Dataset records START

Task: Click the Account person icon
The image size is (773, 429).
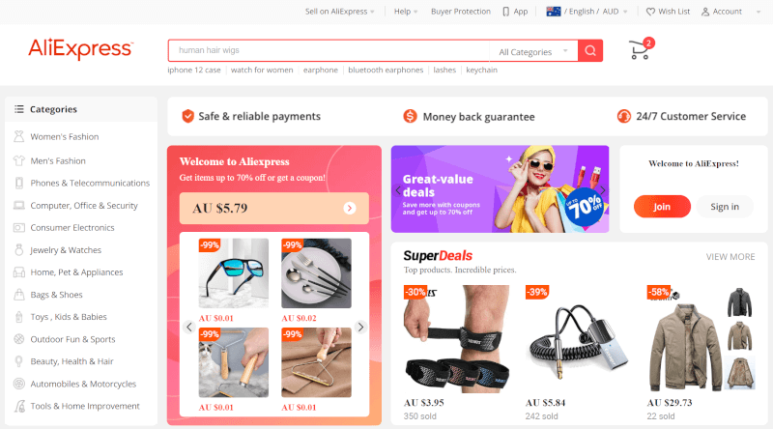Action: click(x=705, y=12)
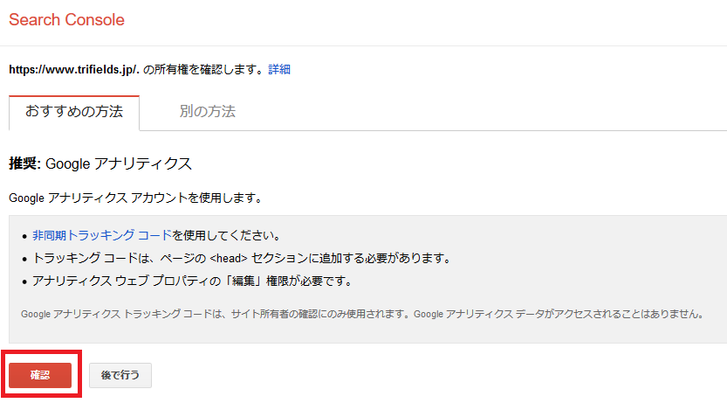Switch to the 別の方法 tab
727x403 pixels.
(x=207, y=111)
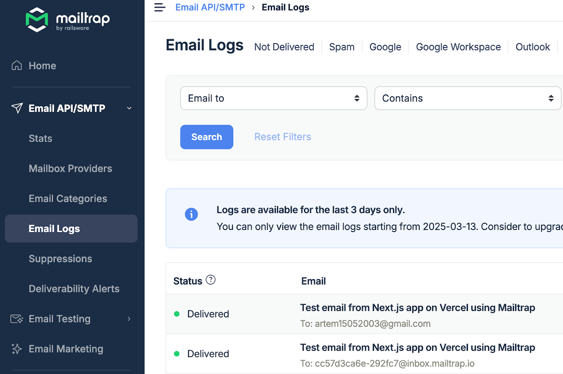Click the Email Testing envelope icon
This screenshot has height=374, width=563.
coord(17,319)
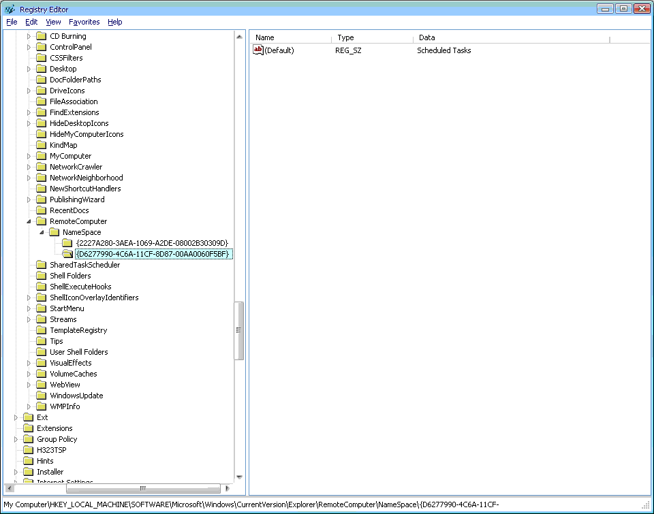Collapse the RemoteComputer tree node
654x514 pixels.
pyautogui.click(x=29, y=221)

Dataset records END
Dataset records START

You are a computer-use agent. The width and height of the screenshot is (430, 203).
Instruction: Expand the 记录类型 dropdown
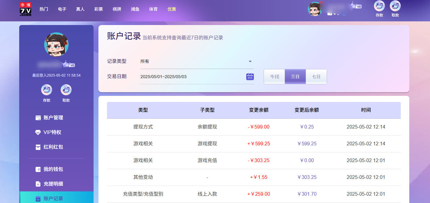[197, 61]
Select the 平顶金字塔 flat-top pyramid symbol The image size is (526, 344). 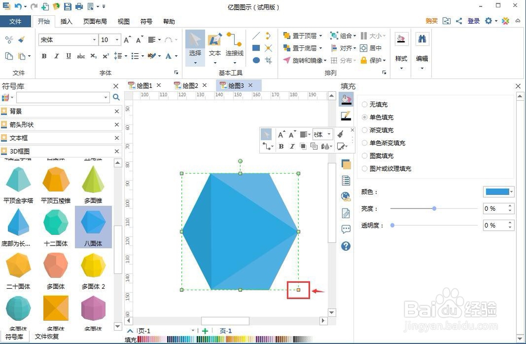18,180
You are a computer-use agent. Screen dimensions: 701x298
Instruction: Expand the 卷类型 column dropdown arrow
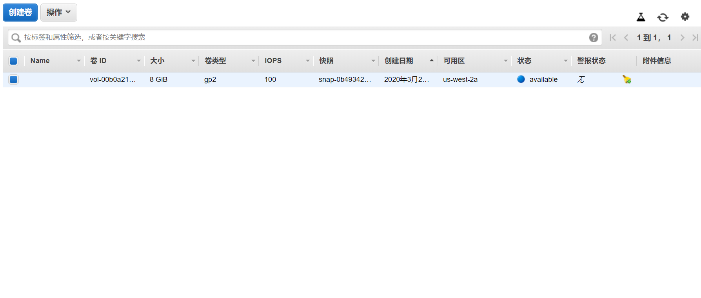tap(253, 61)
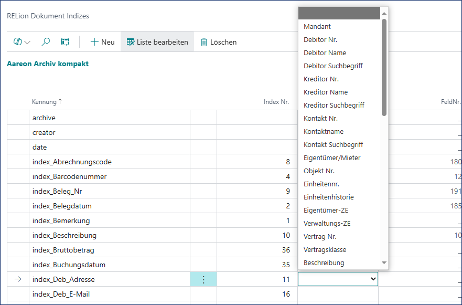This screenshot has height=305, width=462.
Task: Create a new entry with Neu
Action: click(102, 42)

Dataset records END

Task -
When a line of the records above contains the string "agent", count it once; then give the total and nothing else.

Output of the exercise -
2